The same care your providers take when administering preventive care to assure all has been covered must be taken when coding those services, as well. It never hurts to follow four simple rules that prevent denials on your preventive care claims.

Rule 1: Diagnosis Must Match Reason for Visit

Always match preventive medicine codes with an appropriate diagnosis. This means report a V code—even for Medicare patients.
Remember: The ICD-9-CM diagnosis code always should identify correctly the chief reason for the visit. A preventive medicine service is not a problem-oriented visit, so don’t code it as one. Instead, use an ICD-9-CM code to support the services provided (e.g., V70.0 Routine general medical examination at a health care facility for adults, V72.31 Routine gynecological examination for gynecologic exams and V20.2 Routine infant or child health check for well-child care. Additional special screening codes (V73.0-V82.9) also may be used, as appropriate.

Rule 2: Follow “Three-Year Rule” for New vs. Established

CPT® includes two subsets of preventive medicine codes: 99381-99387 for new patients and 99391-99395 for established patients. The distinction between new and established follows the standard three-year rule. Specifically, if the patient has never been seen, or was not seen by you or anyone else in your group within the past three years, the patient is new. All other patients are established.
Tip: CPT® Evaluation and Management (E/M) Service Guidelines include a “Decision Tree for New vs. Established Patients” to help determine if a patient is reported as new or established.
The new and established patient codes are divided further by patient age:

  • Younger than 1 year: 99381 (new) and 99391 (established)
  •  1-4 years: 99382 (new) and 99392 (established)
  • 5-11 years: 99383 (new) and 99393 (established)
  • 12-17 years: 99384 (new) and 99394 (established)
  • 18-39 years: 99385 (new) and 99395 (established)
  • 40-64 years: 99386 (new) and 99396 (established)
  • 65 years and older: 99387 (new) and 99397 (established)
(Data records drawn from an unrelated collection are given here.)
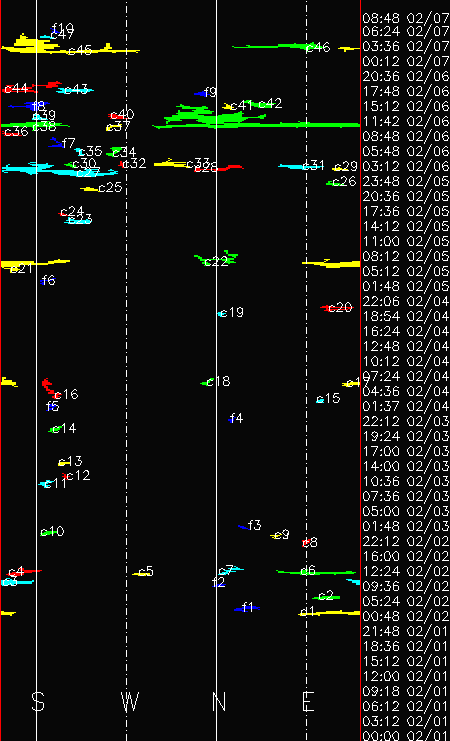Click the c14 green event label
Image resolution: width=450 pixels, height=741 pixels.
click(64, 428)
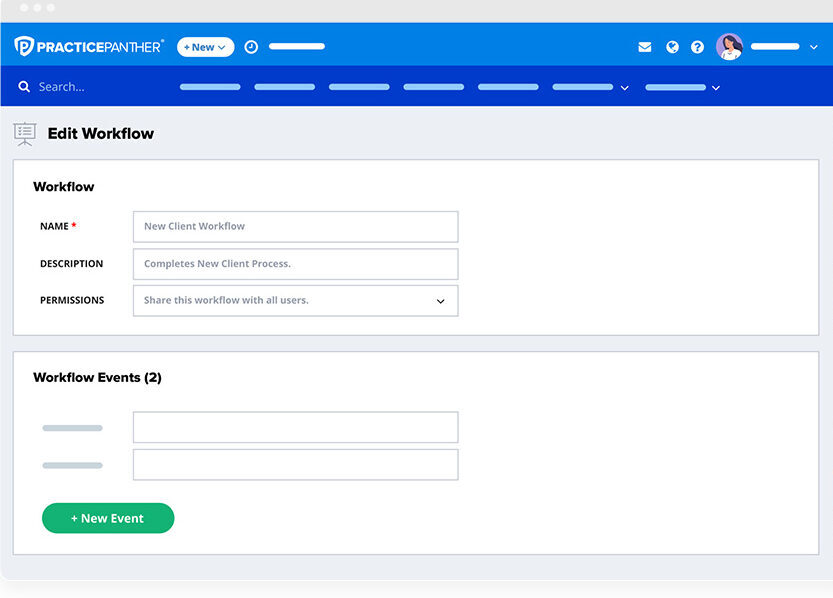833x598 pixels.
Task: Click inside the Description field
Action: coord(295,263)
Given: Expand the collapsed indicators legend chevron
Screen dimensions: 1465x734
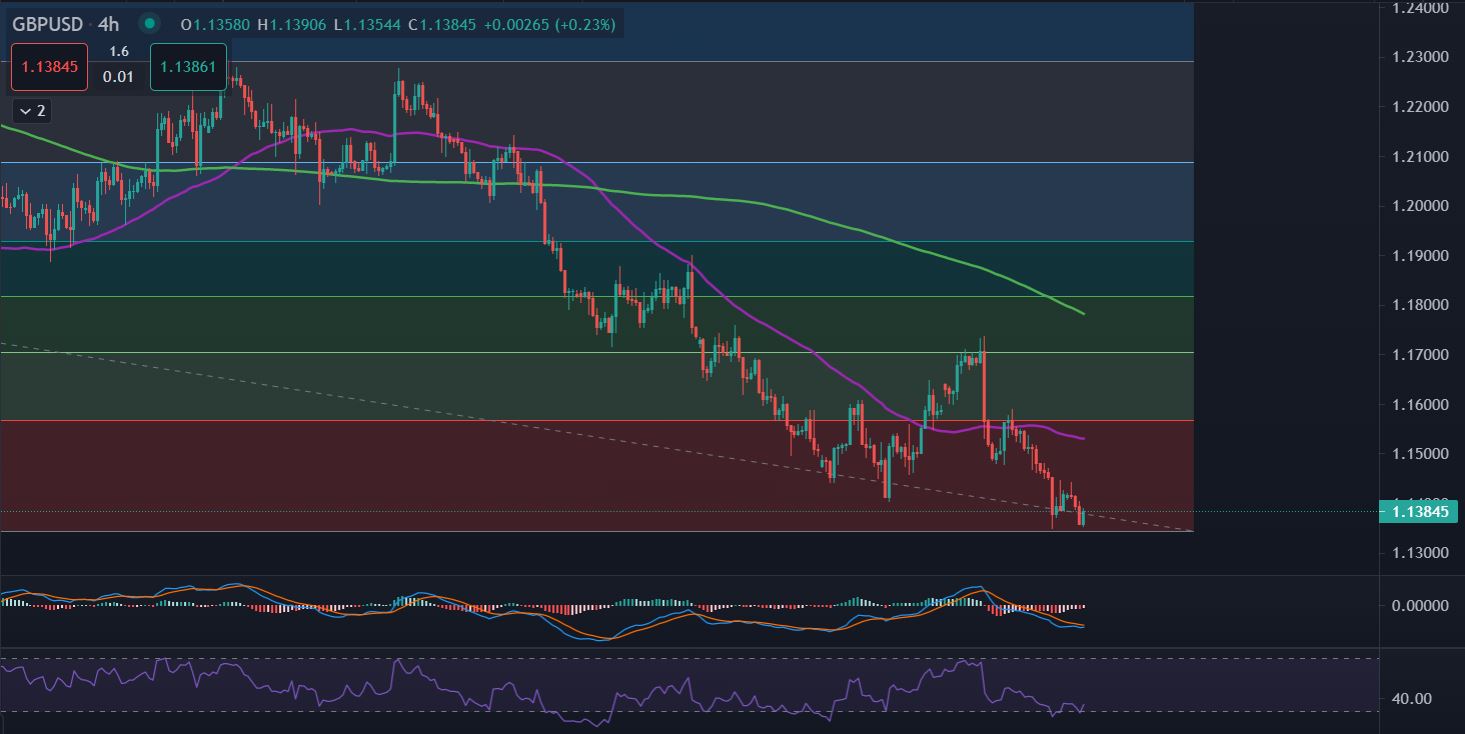Looking at the screenshot, I should point(31,111).
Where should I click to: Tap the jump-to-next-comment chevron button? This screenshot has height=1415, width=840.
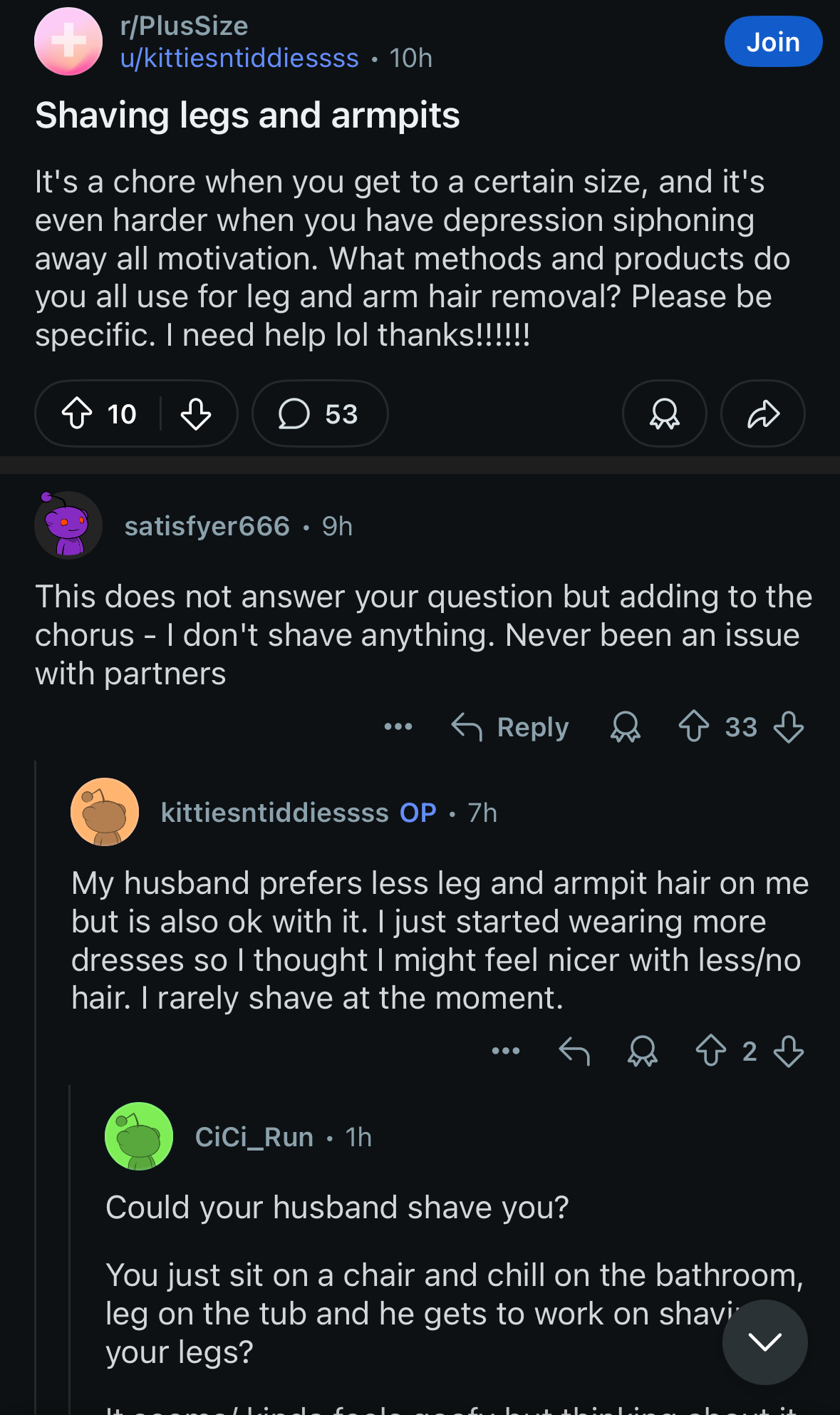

Rule 3: Patient Age and Gender Determine Preventive Service Content

Preventive medicine services always include a comprehensive history and examination, and age-appropriate anticipatory guidance. The comprehensive examination is not held to the rigid “two bullets from each of at least nine body systems” required in a standard 1997 Documentation Guidelines for Evaluation and Management Services multi-system exam; rather it reflects the required assessment based on the patient’s age and gender. The focus of services rendered to a one-year-old infant, for example, will differ from those provided to a 28-year-old woman.
Services for a young child assess physical growth (height, weight, head circumference) and development milestones (speech, crawling, and sleeping habits). Anticipatory guidance includes car seat use and other safety issues, introducing new foods, etc.
An adolescent preventive service may include a scoliosis screen, growth and development assessment, and immunization review. Anticipatory guidance will focus on developing good health habits and self-care, including possibly a discussion of drugs, alcohol, and tobacco; sexual activity; and other peer pressure issues. Educational activities and social interaction are discussed and encouraged.
In the adult population, the same principles apply. A comprehensive preventive visit for a female patient includes a gynecologic examination, Pap smear, and breast exam. An adult male’s exam includes an examination of the scrotum, testes, penis, and the prostate for older patients. (It is not appropriate for a provider to separate these services into a second visit for either patient.) Anticipatory guidance is focused on health maintenance issues: alcohol and tobacco use, safe sex practices, nutrition, and exercise. The patient’s employment status and other family issues that may arise are discussed. As a patient grows older, cholesterol levels, blood sugar, and prostate-specific antigen (PSA) testing come into play. This is also the time to address advance directives with the patient.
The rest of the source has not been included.